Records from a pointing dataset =
==*==

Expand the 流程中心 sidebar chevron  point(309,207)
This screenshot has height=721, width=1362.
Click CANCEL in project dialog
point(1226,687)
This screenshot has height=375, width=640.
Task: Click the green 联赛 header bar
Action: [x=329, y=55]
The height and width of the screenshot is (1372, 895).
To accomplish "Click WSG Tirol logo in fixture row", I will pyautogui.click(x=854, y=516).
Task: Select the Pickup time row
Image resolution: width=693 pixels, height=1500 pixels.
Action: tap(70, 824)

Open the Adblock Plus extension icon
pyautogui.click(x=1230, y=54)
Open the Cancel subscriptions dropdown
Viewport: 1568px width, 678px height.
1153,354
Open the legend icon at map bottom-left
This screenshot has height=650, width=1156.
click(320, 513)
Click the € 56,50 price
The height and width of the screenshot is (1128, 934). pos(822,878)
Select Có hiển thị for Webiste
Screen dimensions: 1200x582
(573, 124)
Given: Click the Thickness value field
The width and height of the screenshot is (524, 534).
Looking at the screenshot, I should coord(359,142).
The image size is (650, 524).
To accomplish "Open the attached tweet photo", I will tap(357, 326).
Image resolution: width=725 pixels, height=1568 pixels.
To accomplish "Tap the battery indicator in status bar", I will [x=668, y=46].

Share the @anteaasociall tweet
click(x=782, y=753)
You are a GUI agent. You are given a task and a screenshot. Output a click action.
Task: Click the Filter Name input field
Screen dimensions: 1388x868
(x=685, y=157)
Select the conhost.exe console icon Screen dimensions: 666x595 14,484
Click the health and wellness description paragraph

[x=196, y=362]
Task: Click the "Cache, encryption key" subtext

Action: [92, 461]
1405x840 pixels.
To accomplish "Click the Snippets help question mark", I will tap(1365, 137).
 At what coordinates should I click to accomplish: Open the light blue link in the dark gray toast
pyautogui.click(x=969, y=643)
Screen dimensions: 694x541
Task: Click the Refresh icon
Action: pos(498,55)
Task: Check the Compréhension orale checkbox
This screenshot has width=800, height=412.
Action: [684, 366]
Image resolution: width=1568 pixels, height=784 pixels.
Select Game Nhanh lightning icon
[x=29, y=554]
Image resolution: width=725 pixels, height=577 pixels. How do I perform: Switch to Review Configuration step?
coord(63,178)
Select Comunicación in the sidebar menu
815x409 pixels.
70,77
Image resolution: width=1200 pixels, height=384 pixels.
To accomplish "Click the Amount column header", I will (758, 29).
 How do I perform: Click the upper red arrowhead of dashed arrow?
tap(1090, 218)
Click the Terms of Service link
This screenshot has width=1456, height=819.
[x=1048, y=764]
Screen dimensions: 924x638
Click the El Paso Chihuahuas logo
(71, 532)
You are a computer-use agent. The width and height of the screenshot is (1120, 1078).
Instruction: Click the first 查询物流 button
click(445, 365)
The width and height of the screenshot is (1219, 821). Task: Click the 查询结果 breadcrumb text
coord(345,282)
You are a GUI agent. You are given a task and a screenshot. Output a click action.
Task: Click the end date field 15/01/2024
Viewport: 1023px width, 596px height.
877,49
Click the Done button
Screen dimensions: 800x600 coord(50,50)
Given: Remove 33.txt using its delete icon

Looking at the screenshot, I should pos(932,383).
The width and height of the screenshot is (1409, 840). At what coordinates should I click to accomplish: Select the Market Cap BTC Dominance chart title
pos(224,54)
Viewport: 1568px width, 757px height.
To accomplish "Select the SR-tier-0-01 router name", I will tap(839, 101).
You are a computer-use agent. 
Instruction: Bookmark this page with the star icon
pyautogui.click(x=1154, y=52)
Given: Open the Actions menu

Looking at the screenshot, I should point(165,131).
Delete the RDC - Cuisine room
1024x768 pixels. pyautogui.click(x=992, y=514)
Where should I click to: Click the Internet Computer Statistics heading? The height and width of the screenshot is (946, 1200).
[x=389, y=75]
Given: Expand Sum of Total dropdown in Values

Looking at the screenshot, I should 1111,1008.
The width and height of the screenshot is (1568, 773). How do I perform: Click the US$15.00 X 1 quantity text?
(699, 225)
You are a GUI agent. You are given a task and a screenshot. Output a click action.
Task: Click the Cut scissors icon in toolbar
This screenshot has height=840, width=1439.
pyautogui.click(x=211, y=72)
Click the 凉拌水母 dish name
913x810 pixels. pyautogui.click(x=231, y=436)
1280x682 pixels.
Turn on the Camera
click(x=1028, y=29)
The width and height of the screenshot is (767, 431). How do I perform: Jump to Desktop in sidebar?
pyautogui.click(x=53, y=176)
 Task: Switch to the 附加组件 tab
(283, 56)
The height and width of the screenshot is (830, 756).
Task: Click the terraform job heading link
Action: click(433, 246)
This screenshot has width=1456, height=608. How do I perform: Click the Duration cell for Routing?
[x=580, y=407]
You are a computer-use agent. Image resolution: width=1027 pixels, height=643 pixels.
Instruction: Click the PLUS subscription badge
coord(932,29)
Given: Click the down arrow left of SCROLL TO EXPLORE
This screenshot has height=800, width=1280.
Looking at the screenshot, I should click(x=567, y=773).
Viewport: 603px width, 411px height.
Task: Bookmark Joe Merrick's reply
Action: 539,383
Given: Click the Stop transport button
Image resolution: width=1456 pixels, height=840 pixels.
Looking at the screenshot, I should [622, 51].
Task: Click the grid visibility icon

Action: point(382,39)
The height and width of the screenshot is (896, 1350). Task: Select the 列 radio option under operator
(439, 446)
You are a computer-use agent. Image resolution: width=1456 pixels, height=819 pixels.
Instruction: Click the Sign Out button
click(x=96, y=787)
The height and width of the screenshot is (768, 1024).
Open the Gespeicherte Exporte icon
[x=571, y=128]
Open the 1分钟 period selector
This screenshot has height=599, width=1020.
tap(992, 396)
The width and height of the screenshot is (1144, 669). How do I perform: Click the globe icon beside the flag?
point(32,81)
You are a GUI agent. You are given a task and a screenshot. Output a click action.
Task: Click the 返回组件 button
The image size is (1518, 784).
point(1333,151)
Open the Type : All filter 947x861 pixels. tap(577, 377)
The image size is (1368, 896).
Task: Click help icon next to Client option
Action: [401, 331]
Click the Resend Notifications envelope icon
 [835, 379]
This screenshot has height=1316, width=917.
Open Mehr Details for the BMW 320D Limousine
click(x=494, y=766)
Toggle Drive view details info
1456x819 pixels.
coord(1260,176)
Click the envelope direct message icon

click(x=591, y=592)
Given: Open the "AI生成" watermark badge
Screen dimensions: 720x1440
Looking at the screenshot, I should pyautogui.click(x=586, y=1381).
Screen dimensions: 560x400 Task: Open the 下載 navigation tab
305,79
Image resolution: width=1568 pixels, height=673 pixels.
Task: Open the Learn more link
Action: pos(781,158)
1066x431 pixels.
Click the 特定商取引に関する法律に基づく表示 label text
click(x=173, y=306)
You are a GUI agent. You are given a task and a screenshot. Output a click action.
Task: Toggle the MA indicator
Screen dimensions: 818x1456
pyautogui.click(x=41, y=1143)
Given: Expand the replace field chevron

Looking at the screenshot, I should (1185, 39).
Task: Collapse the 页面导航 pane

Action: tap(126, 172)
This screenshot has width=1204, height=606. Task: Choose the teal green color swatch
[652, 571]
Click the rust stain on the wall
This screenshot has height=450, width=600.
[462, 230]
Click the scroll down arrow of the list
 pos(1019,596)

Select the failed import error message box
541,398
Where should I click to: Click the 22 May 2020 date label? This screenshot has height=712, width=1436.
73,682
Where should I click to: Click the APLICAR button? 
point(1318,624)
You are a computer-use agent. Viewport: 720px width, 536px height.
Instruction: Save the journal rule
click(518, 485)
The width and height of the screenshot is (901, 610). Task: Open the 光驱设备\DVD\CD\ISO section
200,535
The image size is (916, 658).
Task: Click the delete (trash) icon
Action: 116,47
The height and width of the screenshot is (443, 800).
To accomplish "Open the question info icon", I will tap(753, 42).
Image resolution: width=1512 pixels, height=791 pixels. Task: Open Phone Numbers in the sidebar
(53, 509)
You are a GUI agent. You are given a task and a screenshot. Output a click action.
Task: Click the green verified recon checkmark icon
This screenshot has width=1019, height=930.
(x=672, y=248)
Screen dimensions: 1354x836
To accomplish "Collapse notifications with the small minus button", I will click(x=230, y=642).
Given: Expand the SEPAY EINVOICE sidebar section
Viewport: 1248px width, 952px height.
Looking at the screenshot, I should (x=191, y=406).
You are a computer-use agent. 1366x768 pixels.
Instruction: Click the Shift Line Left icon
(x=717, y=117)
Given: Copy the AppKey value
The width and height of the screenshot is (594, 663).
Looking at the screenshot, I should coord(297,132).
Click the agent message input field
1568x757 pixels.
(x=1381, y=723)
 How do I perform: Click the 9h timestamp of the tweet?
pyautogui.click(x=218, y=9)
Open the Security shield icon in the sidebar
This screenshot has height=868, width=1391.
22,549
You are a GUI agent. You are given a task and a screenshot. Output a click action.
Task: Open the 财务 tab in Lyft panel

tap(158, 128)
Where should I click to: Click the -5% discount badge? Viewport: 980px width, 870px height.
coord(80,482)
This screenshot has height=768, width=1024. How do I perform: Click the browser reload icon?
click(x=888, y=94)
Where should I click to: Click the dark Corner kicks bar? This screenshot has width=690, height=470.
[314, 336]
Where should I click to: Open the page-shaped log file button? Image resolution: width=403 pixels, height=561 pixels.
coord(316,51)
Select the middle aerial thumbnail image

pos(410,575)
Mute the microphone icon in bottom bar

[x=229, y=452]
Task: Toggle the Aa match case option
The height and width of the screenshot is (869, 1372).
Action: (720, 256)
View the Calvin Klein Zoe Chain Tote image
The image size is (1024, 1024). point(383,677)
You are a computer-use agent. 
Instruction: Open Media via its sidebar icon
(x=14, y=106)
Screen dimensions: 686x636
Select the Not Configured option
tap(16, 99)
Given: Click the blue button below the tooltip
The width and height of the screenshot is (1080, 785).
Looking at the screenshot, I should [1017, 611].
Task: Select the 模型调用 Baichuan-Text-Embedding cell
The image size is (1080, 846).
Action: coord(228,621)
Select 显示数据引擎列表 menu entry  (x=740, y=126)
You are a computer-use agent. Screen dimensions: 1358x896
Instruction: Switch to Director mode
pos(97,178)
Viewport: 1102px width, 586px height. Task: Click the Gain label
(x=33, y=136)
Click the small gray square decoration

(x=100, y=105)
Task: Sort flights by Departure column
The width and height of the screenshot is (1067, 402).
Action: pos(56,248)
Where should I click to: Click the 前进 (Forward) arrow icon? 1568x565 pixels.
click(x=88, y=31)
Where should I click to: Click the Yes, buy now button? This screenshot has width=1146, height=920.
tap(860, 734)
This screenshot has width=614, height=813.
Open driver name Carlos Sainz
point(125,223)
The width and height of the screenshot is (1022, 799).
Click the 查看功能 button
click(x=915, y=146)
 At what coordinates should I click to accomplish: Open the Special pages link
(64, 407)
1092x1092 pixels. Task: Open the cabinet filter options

==*==

WHAT YOU SHOULD DO = Show every line of the data above that contains the word "column", copying each one in full.

THE REPLY =
To accomplish "Click the Amount column header", I will (758, 29).
Task: Sort flights by Departure column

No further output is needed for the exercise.